Technology ID

Neuronal Differentiation of Neural Stem Cells with StemPro Embryonic Stem Cell Serum Free Medium for Research and Therapeutic Development

Lead Inventor
Malik, Nasir (National Institutes of Health (NIH) Center for Neuroscience and Regenerative Med)
Rao, Mahendra (National Institutes of Health (NIH) Center for Neuroscience and Regenerative Med)
Research Materials
Therapeutic Areas
Development Stages
Pre-Clinical (in vitro)
Research Products
Human iPSC Lines
Lead IC

This technology involves an innovative method for differentiating neural stem cells (NSCs) into neurons, primarily for use in basic science research and in developing therapies for brain and spinal cord disorders.

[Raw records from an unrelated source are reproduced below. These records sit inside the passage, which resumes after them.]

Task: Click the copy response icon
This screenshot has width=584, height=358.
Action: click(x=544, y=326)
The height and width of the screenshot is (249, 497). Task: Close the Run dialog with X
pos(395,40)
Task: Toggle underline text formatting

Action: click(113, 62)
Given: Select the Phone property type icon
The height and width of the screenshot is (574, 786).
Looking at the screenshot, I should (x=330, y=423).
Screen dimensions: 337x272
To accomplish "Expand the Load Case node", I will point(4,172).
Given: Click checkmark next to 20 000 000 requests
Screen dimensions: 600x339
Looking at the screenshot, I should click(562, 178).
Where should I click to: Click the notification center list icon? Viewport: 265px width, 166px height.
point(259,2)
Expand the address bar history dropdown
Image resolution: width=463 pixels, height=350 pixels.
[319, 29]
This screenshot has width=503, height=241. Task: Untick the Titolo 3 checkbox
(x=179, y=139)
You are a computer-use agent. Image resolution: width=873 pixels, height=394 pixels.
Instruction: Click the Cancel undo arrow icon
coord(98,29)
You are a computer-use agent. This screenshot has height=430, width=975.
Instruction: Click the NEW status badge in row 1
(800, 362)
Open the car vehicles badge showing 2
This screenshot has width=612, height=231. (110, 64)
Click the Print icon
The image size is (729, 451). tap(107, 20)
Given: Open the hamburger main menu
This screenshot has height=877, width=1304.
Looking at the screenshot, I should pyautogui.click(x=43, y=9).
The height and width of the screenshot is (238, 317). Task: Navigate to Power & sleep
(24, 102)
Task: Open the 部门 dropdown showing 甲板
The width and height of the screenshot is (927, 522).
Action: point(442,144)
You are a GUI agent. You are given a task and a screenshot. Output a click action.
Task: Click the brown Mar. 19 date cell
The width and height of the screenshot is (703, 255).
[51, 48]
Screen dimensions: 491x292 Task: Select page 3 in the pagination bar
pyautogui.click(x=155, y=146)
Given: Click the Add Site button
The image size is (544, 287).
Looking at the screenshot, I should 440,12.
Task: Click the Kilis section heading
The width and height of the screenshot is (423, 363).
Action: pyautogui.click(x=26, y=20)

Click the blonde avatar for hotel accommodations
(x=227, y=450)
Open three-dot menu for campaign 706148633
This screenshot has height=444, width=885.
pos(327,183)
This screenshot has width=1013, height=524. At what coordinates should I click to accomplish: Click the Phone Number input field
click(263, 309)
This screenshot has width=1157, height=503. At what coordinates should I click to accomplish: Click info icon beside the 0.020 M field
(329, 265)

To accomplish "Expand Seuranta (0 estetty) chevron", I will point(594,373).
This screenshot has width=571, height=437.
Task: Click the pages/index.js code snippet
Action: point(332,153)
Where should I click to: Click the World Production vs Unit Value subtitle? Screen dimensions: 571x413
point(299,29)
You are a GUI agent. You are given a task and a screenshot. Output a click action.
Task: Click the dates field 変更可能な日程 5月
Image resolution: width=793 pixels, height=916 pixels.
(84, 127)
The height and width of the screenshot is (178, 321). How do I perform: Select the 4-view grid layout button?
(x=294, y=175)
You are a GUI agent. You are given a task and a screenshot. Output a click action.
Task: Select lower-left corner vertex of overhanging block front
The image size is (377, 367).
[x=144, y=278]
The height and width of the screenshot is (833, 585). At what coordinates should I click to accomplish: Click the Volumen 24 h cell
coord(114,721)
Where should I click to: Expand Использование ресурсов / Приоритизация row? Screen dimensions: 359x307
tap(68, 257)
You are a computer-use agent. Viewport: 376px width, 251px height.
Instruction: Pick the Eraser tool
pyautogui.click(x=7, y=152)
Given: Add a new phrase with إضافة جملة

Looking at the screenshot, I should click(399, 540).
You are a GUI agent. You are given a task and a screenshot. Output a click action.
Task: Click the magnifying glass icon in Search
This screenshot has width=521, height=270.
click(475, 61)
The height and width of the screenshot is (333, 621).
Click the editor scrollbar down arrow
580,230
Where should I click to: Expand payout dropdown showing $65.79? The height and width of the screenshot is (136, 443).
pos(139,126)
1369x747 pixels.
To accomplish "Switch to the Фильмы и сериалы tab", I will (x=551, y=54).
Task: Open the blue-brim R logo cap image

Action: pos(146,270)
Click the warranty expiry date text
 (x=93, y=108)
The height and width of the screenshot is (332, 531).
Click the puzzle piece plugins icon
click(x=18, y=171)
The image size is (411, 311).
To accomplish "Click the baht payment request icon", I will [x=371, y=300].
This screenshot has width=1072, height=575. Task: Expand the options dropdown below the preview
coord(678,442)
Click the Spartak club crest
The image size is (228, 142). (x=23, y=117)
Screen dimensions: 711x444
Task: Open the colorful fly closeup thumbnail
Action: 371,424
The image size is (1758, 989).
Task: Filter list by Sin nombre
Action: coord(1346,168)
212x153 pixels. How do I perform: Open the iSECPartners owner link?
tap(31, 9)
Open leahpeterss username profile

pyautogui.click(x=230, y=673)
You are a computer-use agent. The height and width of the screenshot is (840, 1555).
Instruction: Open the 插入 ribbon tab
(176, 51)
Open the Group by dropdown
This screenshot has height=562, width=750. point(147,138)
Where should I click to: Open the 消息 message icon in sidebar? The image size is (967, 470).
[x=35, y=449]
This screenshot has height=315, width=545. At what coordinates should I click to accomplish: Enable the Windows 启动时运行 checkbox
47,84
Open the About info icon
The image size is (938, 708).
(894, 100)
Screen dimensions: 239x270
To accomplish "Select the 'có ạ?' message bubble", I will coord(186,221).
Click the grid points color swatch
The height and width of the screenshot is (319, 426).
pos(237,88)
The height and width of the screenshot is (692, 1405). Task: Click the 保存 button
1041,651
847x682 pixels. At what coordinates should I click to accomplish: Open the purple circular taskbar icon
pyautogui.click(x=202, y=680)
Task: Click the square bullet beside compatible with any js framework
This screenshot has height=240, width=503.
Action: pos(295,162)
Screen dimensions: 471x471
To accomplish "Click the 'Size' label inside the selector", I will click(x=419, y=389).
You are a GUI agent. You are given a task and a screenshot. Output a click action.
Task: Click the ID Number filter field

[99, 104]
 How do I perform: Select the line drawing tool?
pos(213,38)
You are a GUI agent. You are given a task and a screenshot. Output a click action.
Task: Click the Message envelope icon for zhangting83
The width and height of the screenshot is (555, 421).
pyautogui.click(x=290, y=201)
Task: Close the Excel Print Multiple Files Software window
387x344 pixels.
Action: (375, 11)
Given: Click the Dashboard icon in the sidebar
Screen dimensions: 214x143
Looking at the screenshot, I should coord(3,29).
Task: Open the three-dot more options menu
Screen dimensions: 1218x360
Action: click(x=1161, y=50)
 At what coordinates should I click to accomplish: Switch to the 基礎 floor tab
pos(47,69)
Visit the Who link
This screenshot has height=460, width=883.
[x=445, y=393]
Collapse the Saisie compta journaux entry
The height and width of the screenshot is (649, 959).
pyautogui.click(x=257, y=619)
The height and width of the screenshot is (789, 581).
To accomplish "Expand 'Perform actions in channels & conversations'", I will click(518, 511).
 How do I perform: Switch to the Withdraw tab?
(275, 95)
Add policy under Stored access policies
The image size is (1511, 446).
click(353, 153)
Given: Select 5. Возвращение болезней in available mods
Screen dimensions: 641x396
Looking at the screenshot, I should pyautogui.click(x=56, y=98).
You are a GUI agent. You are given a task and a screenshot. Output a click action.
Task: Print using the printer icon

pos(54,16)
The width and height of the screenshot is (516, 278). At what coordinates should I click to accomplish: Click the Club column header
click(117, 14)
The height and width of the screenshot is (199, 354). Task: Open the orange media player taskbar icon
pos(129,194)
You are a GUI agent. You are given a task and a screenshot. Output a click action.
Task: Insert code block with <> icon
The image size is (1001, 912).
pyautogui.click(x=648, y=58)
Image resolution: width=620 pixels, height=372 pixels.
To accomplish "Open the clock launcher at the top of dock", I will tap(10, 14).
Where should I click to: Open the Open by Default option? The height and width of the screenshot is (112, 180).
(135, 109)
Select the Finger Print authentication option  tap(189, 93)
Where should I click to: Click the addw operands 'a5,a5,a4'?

Existing methods for generating neurons from NSCs typically result in high efficiency but low survival rates, especially when neurons are dissociated and regrown. This new method utilizes Life Technologies StemPro embryonic stem cell serum-free medium, which significantly enhances differentiation efficiency into neurons with minimal cell death. A notable aspect of this technology is the high viability of neurons even after being frozen, thawed, and regrown. The technology stands out from previous neuronal differentiation protocols by enabling efficient neuron derivation with high viability, both at the time of generation and after being stored as frozen cells. This advancement has the potential to significantly aid in understanding neuronal development mechanisms and could be instrumental in large-scale neuron generation for clinical applications in cellular replacement therapies targeting the brain and spinal cord.

Commercial Applications
This technology has potential applications in advancing basic research on neuronal development and in facilitating large-scale generation of viable neurons for cellular replacement therapies in treating brain and spinal cord disorders.

Competitive Advantages
The discovery can efficiently differentiate neural stem cells into highly viable neurons, which can be frozen, stored, and later regrown with minimal cell death, a significant improvement over existing neuronal differentiation methods.